Problem requirements: Rewrite the data from its start through the line containing "(x=106, y=54)", both ends included, keeping every line and leaving the requests unchanged. Scale each coordinate in the answers by 0.85 and round it to a whole number, with halves rounded up.

****

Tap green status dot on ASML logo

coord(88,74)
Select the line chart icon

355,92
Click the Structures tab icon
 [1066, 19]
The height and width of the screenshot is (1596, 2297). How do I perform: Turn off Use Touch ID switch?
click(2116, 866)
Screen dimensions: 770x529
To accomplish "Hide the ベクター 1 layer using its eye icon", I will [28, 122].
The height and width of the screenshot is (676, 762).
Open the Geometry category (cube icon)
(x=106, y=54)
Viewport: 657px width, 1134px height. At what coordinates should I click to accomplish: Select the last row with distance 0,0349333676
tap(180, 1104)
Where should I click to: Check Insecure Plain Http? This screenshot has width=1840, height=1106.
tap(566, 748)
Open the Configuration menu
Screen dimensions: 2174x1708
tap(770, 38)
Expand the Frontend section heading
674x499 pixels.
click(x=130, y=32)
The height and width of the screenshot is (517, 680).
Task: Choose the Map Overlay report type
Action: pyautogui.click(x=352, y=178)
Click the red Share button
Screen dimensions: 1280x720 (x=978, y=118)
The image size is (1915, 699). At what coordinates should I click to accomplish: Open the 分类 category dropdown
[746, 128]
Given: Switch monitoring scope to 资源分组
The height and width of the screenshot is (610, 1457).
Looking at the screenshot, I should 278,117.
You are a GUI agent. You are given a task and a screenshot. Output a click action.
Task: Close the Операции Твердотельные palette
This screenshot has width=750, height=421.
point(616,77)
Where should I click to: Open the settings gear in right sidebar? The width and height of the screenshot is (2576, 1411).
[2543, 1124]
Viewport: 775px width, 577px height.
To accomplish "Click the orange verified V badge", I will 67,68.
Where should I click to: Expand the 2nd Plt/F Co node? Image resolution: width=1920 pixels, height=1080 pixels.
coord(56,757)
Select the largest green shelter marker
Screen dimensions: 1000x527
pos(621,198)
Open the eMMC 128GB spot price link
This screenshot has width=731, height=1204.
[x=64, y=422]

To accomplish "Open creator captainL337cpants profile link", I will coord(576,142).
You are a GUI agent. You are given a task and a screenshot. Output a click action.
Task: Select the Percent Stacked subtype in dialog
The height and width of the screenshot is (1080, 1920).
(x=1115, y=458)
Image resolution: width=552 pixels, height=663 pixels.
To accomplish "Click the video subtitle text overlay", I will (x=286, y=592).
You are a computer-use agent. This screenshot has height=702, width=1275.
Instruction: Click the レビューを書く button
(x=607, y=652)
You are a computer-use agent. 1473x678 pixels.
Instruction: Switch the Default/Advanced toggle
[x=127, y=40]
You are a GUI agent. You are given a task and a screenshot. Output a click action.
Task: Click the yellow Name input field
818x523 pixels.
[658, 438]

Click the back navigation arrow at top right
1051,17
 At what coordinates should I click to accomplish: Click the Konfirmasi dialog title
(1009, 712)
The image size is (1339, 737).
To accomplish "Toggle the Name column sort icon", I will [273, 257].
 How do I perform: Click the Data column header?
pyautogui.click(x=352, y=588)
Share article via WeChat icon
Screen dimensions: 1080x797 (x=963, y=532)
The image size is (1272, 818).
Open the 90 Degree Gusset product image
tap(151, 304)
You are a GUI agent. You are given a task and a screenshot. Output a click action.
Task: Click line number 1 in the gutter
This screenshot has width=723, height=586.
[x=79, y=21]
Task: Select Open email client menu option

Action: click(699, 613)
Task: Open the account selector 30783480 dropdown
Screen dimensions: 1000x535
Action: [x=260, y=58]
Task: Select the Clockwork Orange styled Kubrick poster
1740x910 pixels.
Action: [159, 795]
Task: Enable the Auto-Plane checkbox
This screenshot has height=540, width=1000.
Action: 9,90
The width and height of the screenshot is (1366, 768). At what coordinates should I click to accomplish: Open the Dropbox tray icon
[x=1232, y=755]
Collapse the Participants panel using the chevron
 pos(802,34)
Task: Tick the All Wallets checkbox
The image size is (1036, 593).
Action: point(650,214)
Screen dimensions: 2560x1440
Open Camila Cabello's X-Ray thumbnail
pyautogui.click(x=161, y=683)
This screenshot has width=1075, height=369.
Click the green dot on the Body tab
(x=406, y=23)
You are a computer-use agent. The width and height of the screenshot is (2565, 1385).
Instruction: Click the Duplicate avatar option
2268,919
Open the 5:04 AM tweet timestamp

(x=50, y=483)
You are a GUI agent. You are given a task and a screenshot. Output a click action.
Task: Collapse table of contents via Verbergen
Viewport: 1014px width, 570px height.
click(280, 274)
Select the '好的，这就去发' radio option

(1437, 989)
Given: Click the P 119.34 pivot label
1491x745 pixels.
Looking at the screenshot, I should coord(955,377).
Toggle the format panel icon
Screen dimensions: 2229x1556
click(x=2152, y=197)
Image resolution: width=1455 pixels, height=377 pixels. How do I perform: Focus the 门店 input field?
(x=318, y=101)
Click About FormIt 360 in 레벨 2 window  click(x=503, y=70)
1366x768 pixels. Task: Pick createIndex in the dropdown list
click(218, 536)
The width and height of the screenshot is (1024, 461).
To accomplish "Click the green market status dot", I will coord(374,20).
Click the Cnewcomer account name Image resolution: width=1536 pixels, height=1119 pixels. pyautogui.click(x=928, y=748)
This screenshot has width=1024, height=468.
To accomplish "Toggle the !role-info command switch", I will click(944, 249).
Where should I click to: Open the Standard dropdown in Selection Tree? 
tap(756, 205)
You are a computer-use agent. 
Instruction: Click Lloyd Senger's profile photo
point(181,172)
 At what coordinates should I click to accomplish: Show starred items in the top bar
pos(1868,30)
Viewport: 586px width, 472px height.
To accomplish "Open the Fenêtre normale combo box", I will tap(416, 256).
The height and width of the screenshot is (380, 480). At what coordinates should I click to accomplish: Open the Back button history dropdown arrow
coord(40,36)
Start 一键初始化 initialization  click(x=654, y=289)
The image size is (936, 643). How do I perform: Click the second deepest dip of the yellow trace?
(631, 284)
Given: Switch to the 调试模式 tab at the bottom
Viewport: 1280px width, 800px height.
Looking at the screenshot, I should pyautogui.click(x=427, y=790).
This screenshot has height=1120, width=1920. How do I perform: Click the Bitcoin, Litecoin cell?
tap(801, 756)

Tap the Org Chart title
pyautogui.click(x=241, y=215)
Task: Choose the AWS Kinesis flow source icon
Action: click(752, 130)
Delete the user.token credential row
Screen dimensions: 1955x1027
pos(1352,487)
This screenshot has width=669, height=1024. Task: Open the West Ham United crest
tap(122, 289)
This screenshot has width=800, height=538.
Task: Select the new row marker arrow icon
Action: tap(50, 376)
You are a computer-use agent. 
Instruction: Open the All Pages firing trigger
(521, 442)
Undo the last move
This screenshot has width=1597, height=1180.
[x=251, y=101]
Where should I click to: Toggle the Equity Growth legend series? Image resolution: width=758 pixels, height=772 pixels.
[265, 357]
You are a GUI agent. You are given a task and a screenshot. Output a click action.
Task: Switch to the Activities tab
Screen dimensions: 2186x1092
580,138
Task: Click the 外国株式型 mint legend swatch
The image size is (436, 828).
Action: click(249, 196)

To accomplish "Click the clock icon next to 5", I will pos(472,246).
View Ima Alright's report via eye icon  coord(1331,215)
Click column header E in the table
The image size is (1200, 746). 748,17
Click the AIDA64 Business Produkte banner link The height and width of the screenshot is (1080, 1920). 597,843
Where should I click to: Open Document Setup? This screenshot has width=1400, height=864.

****

Correct output:
Tap green status dot on ASML logo

coord(75,63)
Select the line chart icon

302,78
Click the Structures tab icon
 [906, 16]
The height and width of the screenshot is (1596, 2297). How do I perform: Turn off Use Touch ID switch?
click(1799, 736)
Screen dimensions: 770x529
To accomplish "Hide the ベクター 1 layer using its eye icon", I will [24, 104].
The height and width of the screenshot is (676, 762).
Open the Geometry category (cube icon)
(x=90, y=46)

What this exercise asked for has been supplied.